* REQUIREMENT
Copy out all lines from the entries below in which "Twitter" occurs.

Dataset excerpts:
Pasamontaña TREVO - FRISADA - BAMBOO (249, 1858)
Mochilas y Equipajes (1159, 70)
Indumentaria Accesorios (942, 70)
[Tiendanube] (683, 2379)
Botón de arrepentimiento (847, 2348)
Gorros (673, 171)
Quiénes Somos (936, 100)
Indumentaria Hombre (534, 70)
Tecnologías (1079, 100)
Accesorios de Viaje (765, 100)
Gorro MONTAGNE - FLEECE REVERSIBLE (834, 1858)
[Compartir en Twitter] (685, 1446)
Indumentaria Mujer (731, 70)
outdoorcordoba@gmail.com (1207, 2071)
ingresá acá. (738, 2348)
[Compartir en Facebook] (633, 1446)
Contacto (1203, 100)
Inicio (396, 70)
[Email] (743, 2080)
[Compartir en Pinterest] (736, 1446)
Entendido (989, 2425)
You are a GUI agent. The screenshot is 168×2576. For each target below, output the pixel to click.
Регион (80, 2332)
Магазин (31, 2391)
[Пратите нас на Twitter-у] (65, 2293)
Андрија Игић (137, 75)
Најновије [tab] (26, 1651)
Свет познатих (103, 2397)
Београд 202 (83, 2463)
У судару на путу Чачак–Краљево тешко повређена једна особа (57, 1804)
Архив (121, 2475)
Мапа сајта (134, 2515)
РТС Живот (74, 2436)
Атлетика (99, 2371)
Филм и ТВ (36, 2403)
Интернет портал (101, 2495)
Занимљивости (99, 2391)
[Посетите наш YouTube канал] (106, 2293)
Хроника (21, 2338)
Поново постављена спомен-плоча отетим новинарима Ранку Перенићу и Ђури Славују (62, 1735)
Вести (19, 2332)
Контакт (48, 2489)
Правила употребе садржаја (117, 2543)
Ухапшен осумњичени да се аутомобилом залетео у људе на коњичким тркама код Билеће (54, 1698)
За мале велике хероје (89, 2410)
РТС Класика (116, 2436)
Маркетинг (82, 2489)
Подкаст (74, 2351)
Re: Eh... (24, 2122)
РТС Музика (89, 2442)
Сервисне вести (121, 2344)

* SOLVED PROBLEM
[Compartir en Twitter] (685, 1446)
[Пратите нас на Twitter-у] (65, 2293)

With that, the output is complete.